● **PROBLEM DESCRIPTION**:
Wherever the word "will" appears in a line of the data, that line should be copied.

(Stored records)
=-=-=-=-=

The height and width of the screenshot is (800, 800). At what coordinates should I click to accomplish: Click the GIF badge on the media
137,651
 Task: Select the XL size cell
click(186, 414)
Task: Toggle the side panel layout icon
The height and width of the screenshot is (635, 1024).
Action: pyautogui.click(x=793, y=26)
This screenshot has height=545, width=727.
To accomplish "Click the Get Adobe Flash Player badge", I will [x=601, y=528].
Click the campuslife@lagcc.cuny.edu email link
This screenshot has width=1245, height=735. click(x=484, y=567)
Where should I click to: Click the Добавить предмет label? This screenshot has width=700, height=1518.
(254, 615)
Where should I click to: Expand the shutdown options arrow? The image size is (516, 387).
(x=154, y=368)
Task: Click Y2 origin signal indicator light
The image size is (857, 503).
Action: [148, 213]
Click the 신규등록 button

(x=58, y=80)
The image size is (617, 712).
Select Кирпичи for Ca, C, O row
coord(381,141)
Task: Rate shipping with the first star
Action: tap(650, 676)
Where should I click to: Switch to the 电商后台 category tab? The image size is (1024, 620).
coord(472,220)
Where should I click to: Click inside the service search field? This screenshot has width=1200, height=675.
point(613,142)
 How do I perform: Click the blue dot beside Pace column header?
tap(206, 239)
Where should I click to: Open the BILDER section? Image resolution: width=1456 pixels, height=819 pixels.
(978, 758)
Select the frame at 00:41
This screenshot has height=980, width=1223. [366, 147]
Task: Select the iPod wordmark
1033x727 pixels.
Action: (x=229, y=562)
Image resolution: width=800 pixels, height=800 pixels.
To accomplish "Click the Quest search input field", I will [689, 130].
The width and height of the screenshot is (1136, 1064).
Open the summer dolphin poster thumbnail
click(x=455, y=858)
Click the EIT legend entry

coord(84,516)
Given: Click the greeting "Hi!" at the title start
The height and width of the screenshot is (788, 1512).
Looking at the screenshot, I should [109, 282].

=-=-=-=-=

● **SOLUTION TO THIS PROBLEM**:
To accomplish "Click the Get Adobe Flash Player badge", I will [x=601, y=528].
To accomplish "Click the Quest search input field", I will [689, 130].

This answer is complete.